To do: Find the lines below that contain the word "computer" and count them. Only the number should be given.

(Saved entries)
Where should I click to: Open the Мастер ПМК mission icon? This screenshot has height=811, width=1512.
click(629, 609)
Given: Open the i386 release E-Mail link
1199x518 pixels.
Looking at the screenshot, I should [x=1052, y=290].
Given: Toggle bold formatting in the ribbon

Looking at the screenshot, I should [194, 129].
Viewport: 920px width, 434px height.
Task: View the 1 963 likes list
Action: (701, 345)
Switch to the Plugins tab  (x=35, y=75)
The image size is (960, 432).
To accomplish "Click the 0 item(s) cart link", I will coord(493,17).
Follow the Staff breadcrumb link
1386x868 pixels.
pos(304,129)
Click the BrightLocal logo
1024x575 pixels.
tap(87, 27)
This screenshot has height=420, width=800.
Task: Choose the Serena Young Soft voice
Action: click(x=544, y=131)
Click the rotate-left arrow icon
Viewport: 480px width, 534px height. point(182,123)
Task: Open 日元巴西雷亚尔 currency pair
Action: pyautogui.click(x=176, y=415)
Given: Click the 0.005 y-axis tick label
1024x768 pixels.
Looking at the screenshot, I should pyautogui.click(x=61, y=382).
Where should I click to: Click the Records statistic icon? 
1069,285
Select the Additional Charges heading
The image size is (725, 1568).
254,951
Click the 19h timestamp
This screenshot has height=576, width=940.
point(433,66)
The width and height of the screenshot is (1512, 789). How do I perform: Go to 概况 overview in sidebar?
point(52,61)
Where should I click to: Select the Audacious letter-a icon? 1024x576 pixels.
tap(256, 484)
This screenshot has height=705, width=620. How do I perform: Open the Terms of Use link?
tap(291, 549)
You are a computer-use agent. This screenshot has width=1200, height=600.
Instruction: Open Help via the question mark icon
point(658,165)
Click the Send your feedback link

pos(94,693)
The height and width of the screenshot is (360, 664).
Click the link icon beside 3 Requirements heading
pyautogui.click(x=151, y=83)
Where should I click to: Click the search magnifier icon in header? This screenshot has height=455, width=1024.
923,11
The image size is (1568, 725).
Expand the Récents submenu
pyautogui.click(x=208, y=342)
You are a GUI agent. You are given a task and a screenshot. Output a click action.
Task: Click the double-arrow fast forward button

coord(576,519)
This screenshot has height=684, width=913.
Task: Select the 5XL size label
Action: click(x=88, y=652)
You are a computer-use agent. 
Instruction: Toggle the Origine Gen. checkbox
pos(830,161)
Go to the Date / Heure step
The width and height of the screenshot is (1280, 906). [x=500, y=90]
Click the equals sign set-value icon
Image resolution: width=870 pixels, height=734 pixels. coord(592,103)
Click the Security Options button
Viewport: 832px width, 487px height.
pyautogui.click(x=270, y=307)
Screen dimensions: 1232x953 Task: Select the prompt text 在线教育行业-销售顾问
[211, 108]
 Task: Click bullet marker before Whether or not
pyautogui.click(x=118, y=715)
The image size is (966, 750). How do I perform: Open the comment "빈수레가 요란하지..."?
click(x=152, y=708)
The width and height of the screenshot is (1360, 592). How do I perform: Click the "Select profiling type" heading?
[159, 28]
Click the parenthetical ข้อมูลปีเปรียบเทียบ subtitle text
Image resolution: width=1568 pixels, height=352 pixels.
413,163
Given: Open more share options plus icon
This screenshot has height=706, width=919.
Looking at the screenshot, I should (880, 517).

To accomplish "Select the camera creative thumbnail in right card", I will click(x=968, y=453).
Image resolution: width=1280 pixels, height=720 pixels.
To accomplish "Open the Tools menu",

Answer for the task: 2